Each month, the attorneys and staff at The Elder & Disability Law Firm donate several hours of their time presenting seminars for various community groups and professional associations in the Kansas City area. We strongly believe that the best way to help seniors is to clear up the many misperceptions about the Medicaid programs in Kansas and Missouri. These myths cause many of society’s most vulnerable citizens to make mistakes that can cost them thousands of dollars or spend every penny of their life savings before seeking help with medication and nursing home costs.

That is why I again chose to write to you about the common Medicaid myths we hear in the community:

“I have to give away everything I have before I can get Medicaid”

All Medicaid recipients can keep some of their assets and still qualify for benefits. The key is to understand what Medicaid considers an “exempt” versus a “non-exempt” asset in your state.

For example, a single person in Missouri can keep a few items, including the house they lived in before they went to the nursing home, a car, a specific type of prepaid funeral plan, personal belongings, and up to $999.99. A single person living in a Kansas nursing home can keep the same exempt assets plus $2,000. The laws governing what a married couple can keep are even more complicated and vary depending on each individual’s specific circumstances.

That’s why it’s important to have your financial situation reviewed by an attorney specializing in elder law before applying for benefits.

“I can only give away $12,000 per year or I won’t qualify for benefits”

We often hear from people who have lost the opportunity to keep thousands of dollars because they believed this myth. In fact, the $11,000 figure is an IRS rule regarding when to file a gift tax return and has nothing to do with Medicaid law.

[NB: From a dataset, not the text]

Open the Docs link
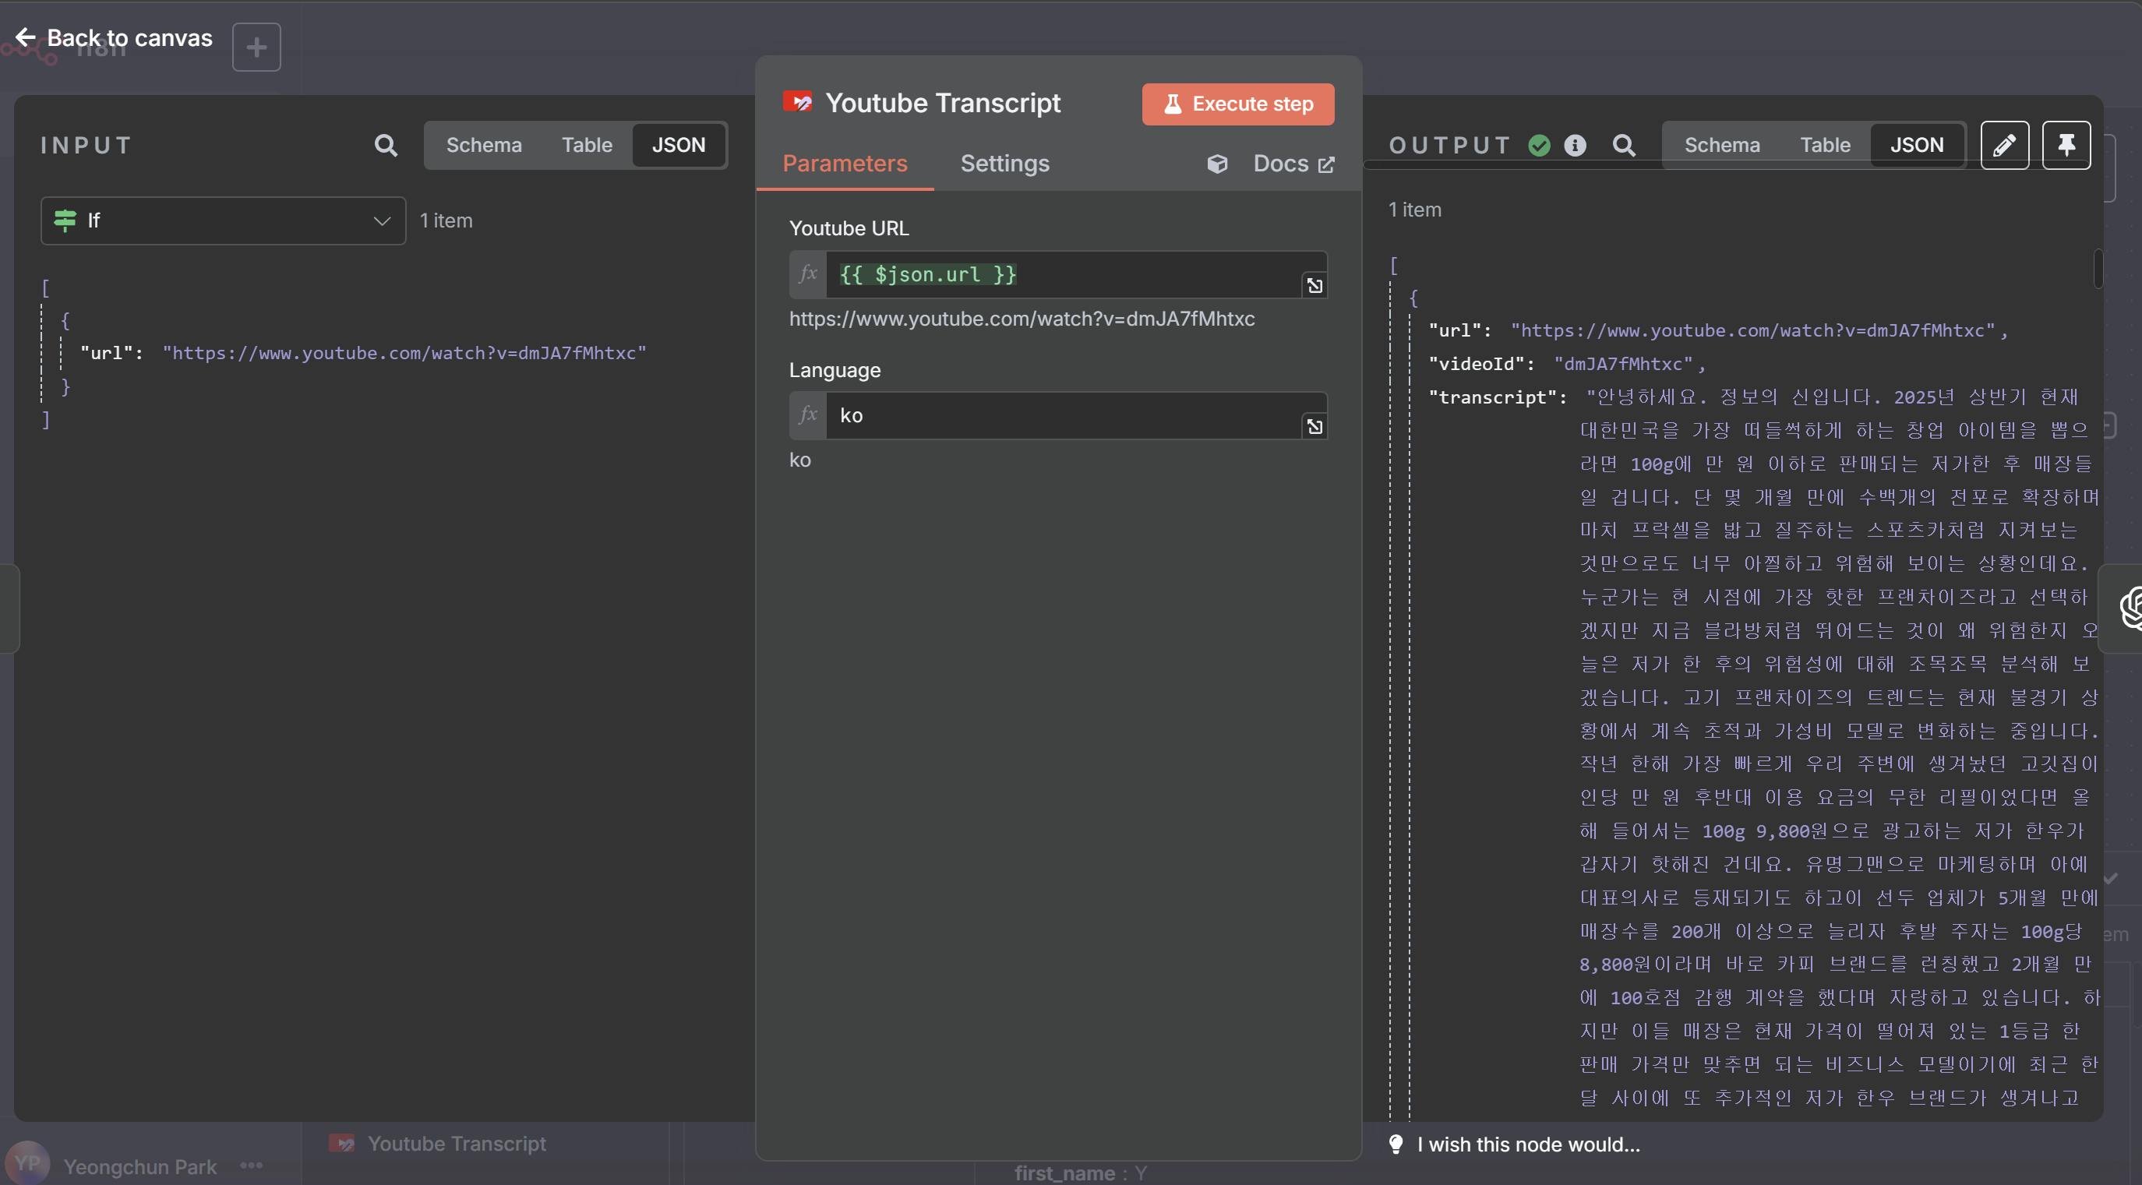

For example, both Kansas and Missouri have laws in place that allow people with a disabled child to give away all of their assets, including their home, and still immediately qualify for benefits. But this should be done with the assistance of expert legal advice.

“Our prenuptial agreement shows that everything belongs to my husband”

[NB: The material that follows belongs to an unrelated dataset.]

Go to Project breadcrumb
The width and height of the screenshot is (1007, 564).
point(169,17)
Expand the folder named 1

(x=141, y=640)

The state does not take prenuptial agreements into account when determining Medicaid eligibility. All assets owned by either spouse are considered joint property and must be divided and spent exactly as they would be if there were no prenuptial agreement in place. The only way a prenuptial agreement is effective is if the couple divorces.

Proper estate planning and expert legal advice can ensure that the wishes of both spouses are respected, regardless of which spouse needs nursing home care.